Would you copy out each line of the records below that includes the word "mode"?
[Opening Task input section]
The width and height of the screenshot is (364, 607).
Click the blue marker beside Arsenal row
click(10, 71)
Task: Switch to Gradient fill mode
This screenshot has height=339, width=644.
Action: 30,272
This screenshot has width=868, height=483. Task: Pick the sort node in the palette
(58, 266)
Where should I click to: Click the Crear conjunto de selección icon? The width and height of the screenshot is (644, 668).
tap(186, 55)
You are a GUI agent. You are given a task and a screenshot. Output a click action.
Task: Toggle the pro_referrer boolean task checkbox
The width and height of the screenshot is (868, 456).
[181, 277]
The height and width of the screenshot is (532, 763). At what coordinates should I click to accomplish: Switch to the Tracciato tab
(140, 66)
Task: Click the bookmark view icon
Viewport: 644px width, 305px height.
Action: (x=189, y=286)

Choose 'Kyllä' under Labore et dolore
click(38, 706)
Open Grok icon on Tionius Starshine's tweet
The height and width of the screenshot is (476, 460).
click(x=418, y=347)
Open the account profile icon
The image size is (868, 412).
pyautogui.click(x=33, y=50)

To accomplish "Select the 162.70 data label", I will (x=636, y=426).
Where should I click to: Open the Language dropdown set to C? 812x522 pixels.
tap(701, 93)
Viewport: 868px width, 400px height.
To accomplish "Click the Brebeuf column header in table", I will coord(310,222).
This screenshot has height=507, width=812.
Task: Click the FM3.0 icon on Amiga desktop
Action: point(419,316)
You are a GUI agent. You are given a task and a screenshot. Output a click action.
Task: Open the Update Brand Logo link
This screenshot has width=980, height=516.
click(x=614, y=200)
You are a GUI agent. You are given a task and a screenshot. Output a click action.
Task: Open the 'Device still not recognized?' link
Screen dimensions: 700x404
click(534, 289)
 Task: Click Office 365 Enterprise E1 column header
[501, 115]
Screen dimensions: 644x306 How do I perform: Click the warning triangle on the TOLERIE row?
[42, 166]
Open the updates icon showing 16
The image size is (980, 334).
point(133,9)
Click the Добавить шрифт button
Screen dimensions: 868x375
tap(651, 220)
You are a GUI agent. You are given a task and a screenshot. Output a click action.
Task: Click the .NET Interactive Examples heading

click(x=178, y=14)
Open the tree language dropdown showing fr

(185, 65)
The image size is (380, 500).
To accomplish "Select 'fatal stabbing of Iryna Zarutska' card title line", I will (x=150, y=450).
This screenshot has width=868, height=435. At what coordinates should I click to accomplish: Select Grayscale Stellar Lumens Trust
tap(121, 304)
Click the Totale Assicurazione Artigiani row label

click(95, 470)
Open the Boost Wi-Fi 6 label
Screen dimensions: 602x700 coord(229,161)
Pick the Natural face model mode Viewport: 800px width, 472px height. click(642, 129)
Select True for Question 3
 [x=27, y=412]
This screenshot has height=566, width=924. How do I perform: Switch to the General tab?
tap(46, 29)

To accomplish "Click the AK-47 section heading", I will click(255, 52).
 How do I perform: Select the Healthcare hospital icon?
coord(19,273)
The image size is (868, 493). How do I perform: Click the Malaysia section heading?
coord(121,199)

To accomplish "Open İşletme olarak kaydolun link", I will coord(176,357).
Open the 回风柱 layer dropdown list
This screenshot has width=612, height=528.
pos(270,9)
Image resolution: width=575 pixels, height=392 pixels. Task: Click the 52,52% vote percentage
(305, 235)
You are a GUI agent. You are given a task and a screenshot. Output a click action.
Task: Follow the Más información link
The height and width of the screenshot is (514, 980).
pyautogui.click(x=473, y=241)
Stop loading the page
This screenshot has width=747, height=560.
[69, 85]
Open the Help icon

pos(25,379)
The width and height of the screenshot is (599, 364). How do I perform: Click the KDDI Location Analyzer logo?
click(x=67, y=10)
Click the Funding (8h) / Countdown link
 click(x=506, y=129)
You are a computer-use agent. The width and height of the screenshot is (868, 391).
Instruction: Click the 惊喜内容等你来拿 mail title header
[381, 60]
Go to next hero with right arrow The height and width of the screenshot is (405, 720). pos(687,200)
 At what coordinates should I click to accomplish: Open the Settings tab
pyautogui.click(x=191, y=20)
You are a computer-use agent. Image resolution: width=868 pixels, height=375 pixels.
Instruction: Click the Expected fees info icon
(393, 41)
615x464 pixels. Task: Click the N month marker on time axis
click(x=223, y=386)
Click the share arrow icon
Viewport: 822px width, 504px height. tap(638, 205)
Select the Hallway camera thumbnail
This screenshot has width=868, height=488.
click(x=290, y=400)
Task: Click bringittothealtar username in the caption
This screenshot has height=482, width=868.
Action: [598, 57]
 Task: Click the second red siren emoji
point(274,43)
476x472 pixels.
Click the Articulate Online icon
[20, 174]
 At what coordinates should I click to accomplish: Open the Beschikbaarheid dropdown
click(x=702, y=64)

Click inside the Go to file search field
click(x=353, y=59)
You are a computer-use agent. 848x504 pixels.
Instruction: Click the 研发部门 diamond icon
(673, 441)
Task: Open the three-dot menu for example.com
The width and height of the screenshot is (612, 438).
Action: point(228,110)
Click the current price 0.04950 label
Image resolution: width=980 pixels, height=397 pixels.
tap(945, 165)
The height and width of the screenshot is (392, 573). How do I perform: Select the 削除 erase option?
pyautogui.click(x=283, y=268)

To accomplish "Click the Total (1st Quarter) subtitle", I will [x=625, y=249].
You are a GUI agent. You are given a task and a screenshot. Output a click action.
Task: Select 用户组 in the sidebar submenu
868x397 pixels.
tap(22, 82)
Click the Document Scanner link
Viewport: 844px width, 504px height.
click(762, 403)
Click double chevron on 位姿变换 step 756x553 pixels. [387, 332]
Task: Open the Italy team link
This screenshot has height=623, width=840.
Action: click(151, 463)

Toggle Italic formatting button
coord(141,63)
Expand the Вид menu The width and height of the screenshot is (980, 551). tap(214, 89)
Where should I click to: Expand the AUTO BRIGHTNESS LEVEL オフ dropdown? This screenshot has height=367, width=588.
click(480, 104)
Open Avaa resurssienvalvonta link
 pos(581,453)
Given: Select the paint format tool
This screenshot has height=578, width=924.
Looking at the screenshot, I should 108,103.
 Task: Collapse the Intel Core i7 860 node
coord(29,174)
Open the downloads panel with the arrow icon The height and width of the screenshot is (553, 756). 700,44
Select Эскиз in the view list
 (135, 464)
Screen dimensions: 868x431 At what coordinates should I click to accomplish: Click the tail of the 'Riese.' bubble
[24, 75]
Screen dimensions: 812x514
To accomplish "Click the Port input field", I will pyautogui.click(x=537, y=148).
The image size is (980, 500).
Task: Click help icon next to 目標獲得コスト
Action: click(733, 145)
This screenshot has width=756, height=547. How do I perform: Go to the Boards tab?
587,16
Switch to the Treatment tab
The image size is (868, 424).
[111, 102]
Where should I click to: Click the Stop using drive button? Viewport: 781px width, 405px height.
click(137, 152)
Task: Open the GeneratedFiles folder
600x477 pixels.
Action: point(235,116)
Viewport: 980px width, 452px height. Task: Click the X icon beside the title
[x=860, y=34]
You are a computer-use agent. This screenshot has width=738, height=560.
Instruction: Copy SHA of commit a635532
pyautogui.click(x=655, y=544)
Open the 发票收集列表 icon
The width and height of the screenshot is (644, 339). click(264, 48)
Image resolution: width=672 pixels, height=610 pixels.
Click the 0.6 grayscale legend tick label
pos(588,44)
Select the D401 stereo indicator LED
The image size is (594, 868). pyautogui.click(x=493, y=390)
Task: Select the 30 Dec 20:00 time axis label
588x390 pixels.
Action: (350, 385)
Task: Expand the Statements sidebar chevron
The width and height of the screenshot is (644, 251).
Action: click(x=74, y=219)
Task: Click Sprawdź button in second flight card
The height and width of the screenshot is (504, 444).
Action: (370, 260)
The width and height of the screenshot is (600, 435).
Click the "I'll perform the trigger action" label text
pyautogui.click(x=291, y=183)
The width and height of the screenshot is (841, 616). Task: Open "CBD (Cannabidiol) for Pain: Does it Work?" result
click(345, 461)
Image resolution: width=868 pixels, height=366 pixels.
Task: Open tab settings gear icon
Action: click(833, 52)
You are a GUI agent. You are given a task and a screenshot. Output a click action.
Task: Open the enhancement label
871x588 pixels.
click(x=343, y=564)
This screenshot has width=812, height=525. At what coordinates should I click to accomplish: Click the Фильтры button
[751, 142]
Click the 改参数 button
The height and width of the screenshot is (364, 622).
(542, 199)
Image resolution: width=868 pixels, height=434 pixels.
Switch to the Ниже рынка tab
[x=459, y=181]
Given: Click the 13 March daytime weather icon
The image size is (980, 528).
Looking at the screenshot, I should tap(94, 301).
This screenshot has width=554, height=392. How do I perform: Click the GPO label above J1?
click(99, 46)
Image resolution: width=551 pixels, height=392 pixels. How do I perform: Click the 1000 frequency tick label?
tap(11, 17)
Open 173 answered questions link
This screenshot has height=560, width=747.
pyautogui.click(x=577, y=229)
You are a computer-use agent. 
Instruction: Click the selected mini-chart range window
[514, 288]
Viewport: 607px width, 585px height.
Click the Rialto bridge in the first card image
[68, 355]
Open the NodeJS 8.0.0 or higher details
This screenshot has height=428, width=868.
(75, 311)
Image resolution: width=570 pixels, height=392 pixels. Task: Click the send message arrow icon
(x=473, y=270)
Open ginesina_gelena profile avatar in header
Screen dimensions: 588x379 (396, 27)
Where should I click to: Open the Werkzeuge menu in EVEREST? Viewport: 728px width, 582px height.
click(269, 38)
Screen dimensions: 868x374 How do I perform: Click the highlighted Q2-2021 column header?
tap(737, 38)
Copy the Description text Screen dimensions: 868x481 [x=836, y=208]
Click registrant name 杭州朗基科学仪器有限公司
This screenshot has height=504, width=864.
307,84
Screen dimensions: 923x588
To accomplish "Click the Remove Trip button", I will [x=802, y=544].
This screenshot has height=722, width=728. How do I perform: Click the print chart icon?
[Closing Task input section]
▸ Response area
Task: Switch to Gradient fill mode
Pick the Natural face model mode Viewport: 800px width, 472px height. click(642, 129)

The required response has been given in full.